Refer to the complete README file.

Deep Dive into the Model Handler Code

Here is a brief overview of each step:

Model Initialization: The ModelHandler loads the Detectron2 model once during startup, checking for GPU availability to set the device (CPU or GPU) accordingly. It initializes the model with the specified weights and configuration, preparing the DefaultPredictor for efficient inference without reloading for each request.
Preprocessing Input Data: For each incoming request, the handler validates the image data, reads it into a BytesIO stream, and uses PIL to convert it to RGB format. It then transforms the image into a NumPy array and converts it to BGR format, ensuring it’s correctly formatted for the model.
Performing Inference: The handler uses the pre-initialized predictor to perform inference on the preprocessed images. It processes each image to obtain predictions like classes, bounding boxes, and scores, utilizing the model efficiently without additional overhead.
Postprocessing Output Data: It extracts relevant prediction data from the inference outputs, such as classes and bounding boxes, and formats them into a dictionary. The handler then serializes this dictionary into a JSON string, providing a client-friendly response.
Handling Requests: The handle method orchestrates the entire process by ensuring the model is initialized and then sequentially executing the preprocessing, inference, and postprocessing steps. It handles errors gracefully and returns the final predictions to the client.
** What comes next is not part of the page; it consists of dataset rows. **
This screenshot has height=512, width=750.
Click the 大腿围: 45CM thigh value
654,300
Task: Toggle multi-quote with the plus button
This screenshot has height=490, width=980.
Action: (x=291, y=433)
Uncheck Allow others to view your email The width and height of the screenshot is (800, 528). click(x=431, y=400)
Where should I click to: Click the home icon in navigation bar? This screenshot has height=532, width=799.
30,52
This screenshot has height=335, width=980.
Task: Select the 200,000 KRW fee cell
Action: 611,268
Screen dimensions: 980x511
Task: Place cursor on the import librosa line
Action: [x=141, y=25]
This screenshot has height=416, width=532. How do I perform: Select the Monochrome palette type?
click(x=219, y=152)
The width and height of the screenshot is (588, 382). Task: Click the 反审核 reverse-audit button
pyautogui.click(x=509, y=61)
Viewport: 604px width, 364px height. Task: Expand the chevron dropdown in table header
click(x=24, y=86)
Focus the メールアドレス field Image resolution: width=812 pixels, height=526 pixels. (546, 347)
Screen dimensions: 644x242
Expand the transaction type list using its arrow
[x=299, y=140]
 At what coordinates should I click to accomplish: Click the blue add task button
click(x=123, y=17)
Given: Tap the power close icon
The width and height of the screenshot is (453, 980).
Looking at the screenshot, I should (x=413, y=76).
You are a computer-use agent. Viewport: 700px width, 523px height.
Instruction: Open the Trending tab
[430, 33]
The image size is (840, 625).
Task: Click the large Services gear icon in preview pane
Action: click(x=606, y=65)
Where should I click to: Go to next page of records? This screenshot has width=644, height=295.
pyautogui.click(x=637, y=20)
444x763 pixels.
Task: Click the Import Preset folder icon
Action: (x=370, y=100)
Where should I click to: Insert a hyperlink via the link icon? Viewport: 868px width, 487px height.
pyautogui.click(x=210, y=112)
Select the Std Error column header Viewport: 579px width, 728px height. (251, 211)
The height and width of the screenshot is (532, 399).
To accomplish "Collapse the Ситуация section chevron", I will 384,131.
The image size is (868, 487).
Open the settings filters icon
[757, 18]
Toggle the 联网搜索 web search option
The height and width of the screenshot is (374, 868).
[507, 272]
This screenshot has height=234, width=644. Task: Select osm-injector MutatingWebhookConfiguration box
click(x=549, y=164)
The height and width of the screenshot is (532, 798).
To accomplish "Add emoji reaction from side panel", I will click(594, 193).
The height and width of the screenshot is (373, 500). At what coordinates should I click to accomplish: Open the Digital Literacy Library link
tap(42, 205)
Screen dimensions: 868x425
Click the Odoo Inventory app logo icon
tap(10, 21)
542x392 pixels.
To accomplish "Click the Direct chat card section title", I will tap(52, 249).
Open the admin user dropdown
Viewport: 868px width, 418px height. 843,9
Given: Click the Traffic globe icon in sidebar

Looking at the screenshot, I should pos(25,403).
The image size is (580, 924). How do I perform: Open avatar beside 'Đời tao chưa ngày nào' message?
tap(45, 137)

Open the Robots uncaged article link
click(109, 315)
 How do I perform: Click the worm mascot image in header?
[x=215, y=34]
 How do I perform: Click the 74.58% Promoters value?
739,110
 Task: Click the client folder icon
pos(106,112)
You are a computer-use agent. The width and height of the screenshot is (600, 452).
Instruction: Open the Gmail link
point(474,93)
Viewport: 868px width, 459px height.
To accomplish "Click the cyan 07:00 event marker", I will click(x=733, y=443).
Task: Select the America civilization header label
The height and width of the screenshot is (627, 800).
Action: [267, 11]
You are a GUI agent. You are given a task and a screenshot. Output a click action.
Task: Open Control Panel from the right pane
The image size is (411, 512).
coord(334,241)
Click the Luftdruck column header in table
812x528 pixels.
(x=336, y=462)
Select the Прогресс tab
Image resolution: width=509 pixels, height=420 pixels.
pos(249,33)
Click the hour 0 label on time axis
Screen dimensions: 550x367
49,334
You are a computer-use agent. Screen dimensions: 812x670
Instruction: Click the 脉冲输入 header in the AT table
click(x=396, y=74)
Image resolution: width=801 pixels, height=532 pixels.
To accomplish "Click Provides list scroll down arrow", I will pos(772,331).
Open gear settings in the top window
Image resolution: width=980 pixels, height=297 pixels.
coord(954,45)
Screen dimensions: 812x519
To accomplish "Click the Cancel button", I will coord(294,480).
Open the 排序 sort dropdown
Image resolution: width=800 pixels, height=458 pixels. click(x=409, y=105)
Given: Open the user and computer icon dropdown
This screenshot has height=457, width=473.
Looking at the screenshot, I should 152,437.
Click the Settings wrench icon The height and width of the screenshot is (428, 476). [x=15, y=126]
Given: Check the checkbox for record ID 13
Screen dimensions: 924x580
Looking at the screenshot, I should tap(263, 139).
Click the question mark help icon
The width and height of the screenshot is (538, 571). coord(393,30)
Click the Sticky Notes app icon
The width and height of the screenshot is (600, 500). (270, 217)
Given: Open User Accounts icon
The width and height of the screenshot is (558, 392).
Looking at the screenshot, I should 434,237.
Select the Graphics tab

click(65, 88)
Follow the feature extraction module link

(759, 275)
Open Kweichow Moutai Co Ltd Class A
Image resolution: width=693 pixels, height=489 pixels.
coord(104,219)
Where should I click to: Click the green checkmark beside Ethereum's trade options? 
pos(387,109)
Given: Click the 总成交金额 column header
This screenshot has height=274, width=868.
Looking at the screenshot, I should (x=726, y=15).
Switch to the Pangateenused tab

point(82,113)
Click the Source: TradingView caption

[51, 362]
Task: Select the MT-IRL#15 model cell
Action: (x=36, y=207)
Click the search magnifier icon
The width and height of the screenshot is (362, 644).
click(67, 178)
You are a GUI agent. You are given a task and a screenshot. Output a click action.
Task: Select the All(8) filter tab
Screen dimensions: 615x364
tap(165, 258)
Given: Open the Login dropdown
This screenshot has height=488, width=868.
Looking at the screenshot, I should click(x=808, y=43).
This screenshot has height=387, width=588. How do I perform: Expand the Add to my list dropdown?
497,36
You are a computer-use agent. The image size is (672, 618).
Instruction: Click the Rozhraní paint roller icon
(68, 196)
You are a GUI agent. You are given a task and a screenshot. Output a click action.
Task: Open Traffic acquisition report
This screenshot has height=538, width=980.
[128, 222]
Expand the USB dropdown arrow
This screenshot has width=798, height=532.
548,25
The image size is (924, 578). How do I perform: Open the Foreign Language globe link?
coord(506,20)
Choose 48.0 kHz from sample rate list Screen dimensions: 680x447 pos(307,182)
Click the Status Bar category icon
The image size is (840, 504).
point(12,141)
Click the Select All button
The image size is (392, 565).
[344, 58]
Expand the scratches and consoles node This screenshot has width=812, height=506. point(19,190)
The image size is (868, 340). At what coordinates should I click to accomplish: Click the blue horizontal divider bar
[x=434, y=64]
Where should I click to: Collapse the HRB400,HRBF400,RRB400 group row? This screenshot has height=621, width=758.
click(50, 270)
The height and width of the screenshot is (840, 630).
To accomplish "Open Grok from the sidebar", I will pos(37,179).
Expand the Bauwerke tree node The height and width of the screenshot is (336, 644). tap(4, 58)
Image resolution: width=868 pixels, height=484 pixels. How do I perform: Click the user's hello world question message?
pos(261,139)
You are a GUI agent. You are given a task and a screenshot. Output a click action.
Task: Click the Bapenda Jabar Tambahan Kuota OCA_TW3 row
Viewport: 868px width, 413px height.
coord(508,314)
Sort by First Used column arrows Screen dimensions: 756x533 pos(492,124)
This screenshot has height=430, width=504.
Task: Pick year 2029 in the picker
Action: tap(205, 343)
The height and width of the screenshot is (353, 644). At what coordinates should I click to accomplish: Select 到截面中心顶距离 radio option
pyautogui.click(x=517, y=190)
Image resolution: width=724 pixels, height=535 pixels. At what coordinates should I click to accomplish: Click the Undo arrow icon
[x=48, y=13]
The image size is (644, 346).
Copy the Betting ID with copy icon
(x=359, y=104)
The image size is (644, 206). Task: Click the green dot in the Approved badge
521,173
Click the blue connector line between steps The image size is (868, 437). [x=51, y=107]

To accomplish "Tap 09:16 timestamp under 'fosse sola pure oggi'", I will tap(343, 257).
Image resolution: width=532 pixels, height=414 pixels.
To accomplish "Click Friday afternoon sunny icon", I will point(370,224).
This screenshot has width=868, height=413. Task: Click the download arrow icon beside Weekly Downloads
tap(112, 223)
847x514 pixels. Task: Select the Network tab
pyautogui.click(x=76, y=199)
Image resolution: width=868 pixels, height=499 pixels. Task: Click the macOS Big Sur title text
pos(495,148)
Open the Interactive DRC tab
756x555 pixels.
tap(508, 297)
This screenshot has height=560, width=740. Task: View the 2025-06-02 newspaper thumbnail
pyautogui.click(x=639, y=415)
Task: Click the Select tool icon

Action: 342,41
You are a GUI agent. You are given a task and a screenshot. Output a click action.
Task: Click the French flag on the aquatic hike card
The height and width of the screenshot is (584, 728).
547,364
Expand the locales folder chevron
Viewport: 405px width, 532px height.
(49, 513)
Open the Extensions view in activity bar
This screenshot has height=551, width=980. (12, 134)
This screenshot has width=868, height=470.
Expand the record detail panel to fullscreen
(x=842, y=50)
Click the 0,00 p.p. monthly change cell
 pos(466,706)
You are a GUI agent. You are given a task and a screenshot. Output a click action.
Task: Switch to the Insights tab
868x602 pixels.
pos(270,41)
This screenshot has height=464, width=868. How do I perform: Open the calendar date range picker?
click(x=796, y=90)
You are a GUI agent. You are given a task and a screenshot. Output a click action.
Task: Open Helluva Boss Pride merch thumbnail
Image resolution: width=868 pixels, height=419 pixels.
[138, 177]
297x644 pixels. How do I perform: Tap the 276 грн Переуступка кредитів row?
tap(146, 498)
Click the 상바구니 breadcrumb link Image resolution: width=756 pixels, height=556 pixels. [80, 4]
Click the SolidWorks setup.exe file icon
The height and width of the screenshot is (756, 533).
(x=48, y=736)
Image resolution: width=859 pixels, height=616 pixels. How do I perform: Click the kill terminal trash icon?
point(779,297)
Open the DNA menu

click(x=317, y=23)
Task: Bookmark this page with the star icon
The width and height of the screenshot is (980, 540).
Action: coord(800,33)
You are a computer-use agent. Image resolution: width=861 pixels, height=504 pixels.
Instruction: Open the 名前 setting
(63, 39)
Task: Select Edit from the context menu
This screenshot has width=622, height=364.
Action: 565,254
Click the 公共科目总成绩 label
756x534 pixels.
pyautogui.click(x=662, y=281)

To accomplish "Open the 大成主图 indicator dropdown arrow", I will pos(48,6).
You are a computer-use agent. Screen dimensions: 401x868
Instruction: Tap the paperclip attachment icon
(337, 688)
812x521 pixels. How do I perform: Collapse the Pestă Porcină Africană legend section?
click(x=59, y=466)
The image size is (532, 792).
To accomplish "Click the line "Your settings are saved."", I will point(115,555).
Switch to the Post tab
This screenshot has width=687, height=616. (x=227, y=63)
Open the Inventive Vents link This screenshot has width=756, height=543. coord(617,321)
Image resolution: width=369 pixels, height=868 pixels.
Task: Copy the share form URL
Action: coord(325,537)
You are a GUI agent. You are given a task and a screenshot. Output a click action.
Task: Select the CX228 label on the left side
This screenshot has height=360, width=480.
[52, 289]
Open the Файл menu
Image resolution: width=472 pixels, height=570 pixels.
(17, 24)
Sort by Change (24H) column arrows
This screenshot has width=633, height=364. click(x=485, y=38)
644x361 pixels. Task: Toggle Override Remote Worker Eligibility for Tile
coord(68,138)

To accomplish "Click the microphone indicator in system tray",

You can find the code for the ModelHandler here: Feature/Add TorchServe Detectron2 on GitHub

Managing & Scaling TorchServe Models

It is best to use Conda or other virtual environments tailored to your project’s requirements to effectively manage dependencies. Then, install TorchServe following the instructions provided on GitHub. If you’ve already completed the installation as outlined in the README file, you can skip this step.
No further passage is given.